Terra em Transe, ao mostrar o povo sendo assassinado pelas costas, deu visibilidade
para isso, e é um ato sumamente político e estético e psicológico, pois está ensinando às
pessoas que essa é uma forma de sofrimento que merece ser reconhecida. A estética da
fome acabou sendo violentamente interrompida. Então, o que temos no Cinema da
Retomada é uma tentativa de recontar a história. Quais são os ambientes? O
condomínio, as prisões, o morro (Cidade de Deus, Carandiru). Temos as narrativas de
vingança porque você entende que a história recente teve um hiato, uma sacanagem em
que você não conseguiu se exprimir, então foi preciso inventar formas de captar ou
traduzir o mal-estar.

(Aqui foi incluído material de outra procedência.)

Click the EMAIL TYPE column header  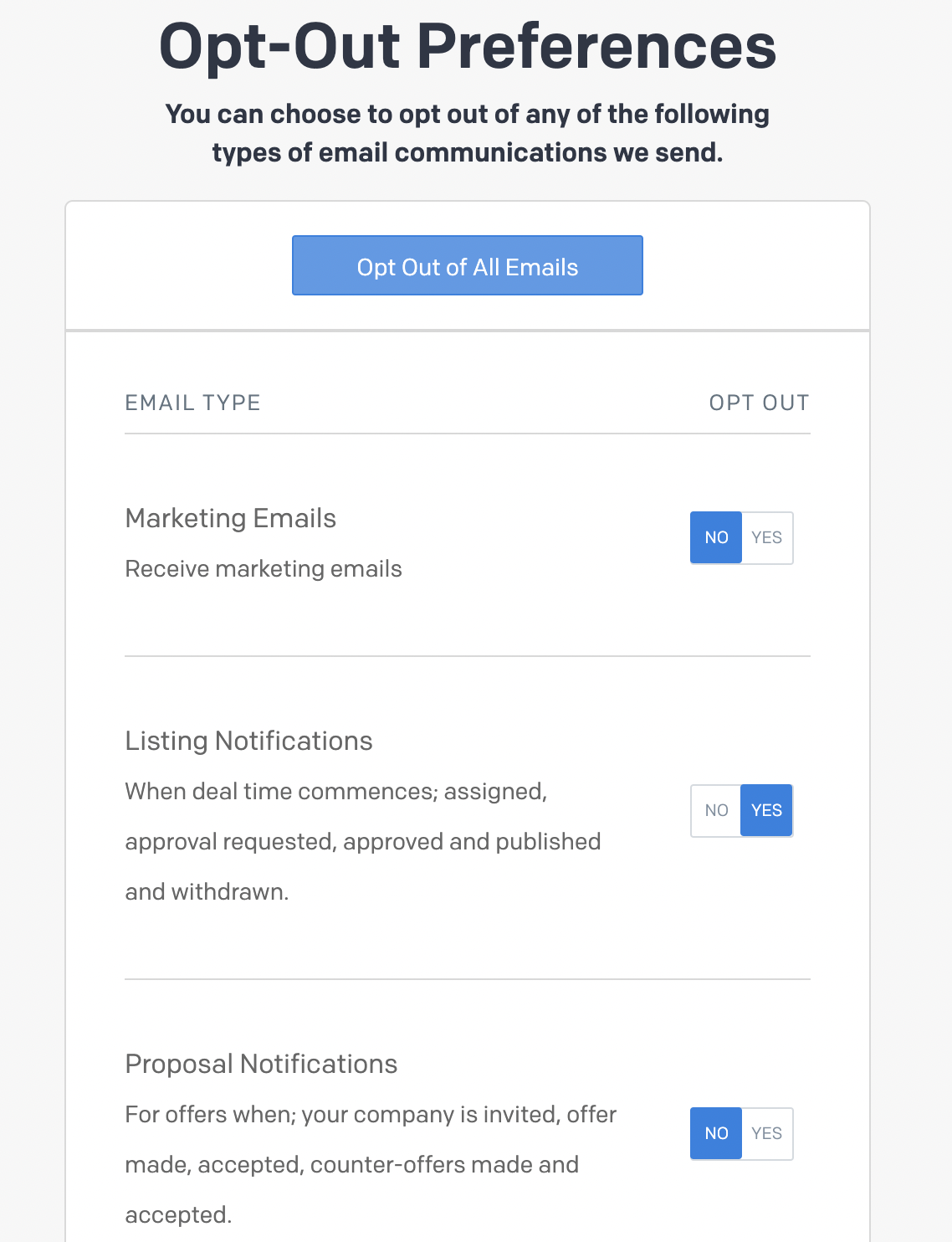(193, 403)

Na Retomada, as pessoas que vinham de um outro universo, do
cinema publicitário. É um pessoal que viveu a globalização na pele, viveu outras regras
do processo produtivo e está pensando no sofrimento de uma outra forma. Não é mais
campo e cidade, num é mais o trabalho alienado. É um cinema onde a violência tem um
outro sentido. Não é mais efeito da luta de classes. É uma violência hobbesiana, de
todos contra todos, errática. É uma violência que vai conversar com essa hipótese
consensual de que a defesa é ir pra essa sua cidade interna, pro seu condomínio.

Lembro que, por volta de 2002, 2003, época de lançamento de O Invasor, Cidade
de Deus e Carandiru, mesmo com o sucesso de público, havia certa rejeição das
pessoas em admitir aquilo como o país em que elas viviam. Como se fosse um
Brasil distante delas.
Um dos sentidos da Retomada é colocar o Brasil em pauta de novo. Porque o que o
hiato da ditadura fez? Criou uma espécie de cegueira para o tamanho da encrenca. Tanto
que havia uma discussão sobre o que é o Brasil no seu conjunto de contradições, e que
desapareceu. E justamente no momento desse desaparecimento, as pessoas começaram a
ir para condomínios e a criar essa mentalidade de Maria Antonieta. “Como assim tem
pobreza?” “Eles fazem isso? Porque na minha casa não acontece.” É um egocentrismo
que foi favorecido por políticas de estado e que começa a ser revisto com esses filmes
que devolvem pra gente uma imagem insólita, diferente. Mas também, se pensar por
outro lado, é o momento em que começam os programas televisivos de exploração da
violência. Ratinho, Datena, em que você saca que a violência é um produto. Porque o
sofrimento é um produto. O outro está sofrendo, eu não, então eu posso gozar dele
desde que eu esteja à distância. Não sou eu.

Depois do ideal de vida murada dos anos 70, 80, 90 e 2000, observamos um desejo
de retorno aos espaços públicos, pelo menos para entretenimento (fluxos, parques
etc). Por que isso ocorre?
Quermesse, carnaval, Virada Cultural, mesmo o Minhocão. Obviamente, a asfixia e o
empobrecimento de uma vida condominial são percebidos pelas gerações mais jovens.
Eles olham pra isso e falam “é isso que eu tenho que sonhar? Ter um carrinho parado
numa graminha e o vizinho enchendo a paciência? É muito pouco”. Onde é a saída? É o
mundo, a rua.

E essa percepção é típica dos jovens?


É, os jovens estão sempre nesta posição admirável de inventar o mundo que ainda não
está. Eles estão dois capítulos à frente. A sensibilidade do adolescente e do jovem para a
dimensão política do sofrimento é muito mais aguda que a do adulto. Porque a gente
chama de tornar-se adulto, no fundo, resignar-se com sofrimentos. “A vida é assim”. A
garotada ainda não compra isso, felizmente, sem alguma insubmissão e revolta.